*Problem details:* Substitute "alerts bell icon" for "notifications bell icon" in the stretch of data below from the line containing "Task: Click the 8 – 5 head-to-head score" through the line containing "(x=709, y=377)", leaving everything else unchanged, and return only those lines.
Start Records supplied
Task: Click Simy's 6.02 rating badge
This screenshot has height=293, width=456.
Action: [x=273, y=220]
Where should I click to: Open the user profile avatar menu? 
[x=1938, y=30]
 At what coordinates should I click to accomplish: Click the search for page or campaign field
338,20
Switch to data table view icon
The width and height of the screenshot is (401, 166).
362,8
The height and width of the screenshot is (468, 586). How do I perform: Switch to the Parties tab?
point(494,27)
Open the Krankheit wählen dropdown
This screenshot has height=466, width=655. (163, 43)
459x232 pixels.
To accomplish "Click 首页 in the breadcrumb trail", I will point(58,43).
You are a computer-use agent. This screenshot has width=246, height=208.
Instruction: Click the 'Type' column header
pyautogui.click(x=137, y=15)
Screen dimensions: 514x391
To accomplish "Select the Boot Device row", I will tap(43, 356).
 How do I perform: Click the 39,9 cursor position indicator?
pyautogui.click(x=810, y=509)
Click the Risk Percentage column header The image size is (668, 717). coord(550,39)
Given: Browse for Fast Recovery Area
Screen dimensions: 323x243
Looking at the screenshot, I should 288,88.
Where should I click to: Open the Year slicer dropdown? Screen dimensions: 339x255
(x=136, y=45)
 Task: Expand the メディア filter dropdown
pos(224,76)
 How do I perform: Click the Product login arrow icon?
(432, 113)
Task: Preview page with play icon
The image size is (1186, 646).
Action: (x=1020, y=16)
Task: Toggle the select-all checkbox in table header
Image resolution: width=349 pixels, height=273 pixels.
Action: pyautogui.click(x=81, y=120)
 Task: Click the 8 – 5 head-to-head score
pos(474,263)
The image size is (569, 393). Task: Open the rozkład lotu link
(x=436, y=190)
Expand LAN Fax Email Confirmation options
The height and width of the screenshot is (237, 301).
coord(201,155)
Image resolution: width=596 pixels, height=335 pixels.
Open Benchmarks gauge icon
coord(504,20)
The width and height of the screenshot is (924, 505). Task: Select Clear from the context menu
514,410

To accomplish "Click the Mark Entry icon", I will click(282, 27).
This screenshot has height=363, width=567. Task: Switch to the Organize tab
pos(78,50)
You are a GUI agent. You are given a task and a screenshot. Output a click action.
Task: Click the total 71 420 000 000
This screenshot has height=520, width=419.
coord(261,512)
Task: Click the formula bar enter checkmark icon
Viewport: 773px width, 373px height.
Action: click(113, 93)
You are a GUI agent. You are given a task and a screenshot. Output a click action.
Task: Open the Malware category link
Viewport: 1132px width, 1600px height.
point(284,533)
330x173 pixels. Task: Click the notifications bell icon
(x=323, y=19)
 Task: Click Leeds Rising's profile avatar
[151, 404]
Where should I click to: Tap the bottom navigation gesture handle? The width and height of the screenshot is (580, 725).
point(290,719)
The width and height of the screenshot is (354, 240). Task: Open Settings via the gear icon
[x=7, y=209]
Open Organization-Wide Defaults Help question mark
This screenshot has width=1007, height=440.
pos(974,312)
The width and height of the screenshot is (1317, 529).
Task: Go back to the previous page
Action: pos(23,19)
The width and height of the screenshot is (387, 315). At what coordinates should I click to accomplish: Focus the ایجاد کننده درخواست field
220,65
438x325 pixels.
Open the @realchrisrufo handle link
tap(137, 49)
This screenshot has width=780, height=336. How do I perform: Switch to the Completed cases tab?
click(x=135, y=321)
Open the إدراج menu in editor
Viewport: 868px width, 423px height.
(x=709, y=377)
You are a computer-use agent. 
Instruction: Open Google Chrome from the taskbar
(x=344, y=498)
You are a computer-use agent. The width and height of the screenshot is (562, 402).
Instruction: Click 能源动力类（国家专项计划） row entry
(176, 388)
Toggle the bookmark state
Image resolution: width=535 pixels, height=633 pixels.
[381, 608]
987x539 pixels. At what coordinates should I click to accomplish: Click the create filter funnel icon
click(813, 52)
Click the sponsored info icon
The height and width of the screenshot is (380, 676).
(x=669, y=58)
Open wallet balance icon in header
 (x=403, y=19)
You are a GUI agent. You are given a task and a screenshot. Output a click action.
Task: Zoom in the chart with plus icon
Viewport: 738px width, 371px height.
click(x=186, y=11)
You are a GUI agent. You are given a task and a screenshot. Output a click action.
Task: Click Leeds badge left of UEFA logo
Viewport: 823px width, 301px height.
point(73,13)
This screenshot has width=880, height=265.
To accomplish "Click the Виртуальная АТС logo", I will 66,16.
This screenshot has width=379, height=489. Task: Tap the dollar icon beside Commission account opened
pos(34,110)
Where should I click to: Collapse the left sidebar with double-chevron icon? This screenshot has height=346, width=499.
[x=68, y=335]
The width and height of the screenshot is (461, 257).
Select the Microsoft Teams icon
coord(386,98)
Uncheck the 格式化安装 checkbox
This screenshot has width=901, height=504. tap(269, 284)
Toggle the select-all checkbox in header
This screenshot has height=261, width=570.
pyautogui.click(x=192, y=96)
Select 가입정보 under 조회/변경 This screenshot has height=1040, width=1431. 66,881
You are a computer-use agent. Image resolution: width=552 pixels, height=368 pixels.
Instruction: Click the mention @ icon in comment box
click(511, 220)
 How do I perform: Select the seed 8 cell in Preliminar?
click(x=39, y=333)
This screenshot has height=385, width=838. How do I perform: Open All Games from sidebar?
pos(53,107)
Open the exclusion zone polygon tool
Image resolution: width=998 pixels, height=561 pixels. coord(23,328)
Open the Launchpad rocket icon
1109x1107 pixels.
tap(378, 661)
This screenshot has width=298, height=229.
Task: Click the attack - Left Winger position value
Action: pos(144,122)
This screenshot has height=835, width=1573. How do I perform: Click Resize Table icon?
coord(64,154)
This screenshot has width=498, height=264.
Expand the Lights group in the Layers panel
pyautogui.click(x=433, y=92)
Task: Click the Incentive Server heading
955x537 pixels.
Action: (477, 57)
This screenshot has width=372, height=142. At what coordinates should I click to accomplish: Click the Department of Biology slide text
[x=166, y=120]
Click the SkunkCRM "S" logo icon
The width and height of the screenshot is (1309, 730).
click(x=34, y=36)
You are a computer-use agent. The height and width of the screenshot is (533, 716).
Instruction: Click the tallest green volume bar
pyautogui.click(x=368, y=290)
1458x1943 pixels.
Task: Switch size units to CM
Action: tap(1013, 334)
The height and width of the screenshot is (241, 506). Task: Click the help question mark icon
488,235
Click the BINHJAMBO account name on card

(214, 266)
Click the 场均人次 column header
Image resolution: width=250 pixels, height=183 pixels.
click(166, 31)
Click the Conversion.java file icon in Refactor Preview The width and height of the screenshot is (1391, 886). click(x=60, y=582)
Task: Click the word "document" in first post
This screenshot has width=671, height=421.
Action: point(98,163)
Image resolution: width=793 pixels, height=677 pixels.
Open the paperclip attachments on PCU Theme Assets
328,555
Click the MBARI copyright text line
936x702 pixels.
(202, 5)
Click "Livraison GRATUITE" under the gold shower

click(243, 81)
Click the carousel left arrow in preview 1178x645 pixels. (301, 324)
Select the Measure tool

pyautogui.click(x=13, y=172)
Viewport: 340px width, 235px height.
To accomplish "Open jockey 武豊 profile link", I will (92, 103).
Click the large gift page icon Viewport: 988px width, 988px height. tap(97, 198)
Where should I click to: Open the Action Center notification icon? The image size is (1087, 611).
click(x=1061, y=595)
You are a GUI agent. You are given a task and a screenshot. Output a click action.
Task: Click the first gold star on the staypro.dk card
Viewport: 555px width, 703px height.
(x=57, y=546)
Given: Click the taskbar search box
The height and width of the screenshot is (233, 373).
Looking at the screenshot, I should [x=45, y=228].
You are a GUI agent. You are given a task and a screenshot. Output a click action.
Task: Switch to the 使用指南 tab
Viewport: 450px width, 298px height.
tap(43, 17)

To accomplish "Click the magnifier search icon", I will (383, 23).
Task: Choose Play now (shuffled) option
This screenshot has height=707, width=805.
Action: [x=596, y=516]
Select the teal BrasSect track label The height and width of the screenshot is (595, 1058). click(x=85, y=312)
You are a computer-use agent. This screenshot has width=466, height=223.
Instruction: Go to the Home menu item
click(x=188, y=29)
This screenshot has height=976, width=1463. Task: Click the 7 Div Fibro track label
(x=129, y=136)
End Records supplied
*Task response:*
 Task: Click the 8 – 5 head-to-head score
pos(474,263)
The image size is (569, 393). Task: Open the rozkład lotu link
(x=436, y=190)
Expand LAN Fax Email Confirmation options
The height and width of the screenshot is (237, 301).
coord(201,155)
Image resolution: width=596 pixels, height=335 pixels.
Open Benchmarks gauge icon
coord(504,20)
The width and height of the screenshot is (924, 505). Task: Select Clear from the context menu
514,410

To accomplish "Click the Mark Entry icon", I will click(282, 27).
This screenshot has height=363, width=567. Task: Switch to the Organize tab
pos(78,50)
You are a GUI agent. You are given a task and a screenshot. Output a click action.
Task: Click the total 71 420 000 000
This screenshot has height=520, width=419.
coord(261,512)
Task: Click the formula bar enter checkmark icon
Viewport: 773px width, 373px height.
Action: click(113, 93)
You are a GUI agent. You are given a task and a screenshot. Output a click action.
Task: Open the Malware category link
Viewport: 1132px width, 1600px height.
point(284,533)
330x173 pixels. Task: Click the alerts bell icon
(x=323, y=19)
 Task: Click Leeds Rising's profile avatar
[151, 404]
Where should I click to: Tap the bottom navigation gesture handle? The width and height of the screenshot is (580, 725).
point(290,719)
The width and height of the screenshot is (354, 240). Task: Open Settings via the gear icon
[x=7, y=209]
Open Organization-Wide Defaults Help question mark
This screenshot has width=1007, height=440.
pos(974,312)
The width and height of the screenshot is (1317, 529).
Task: Go back to the previous page
Action: pos(23,19)
The width and height of the screenshot is (387, 315). At what coordinates should I click to accomplish: Focus the ایجاد کننده درخواست field
220,65
438x325 pixels.
Open the @realchrisrufo handle link
tap(137, 49)
This screenshot has width=780, height=336. How do I perform: Switch to the Completed cases tab?
click(x=135, y=321)
Open the إدراج menu in editor
Viewport: 868px width, 423px height.
(x=709, y=377)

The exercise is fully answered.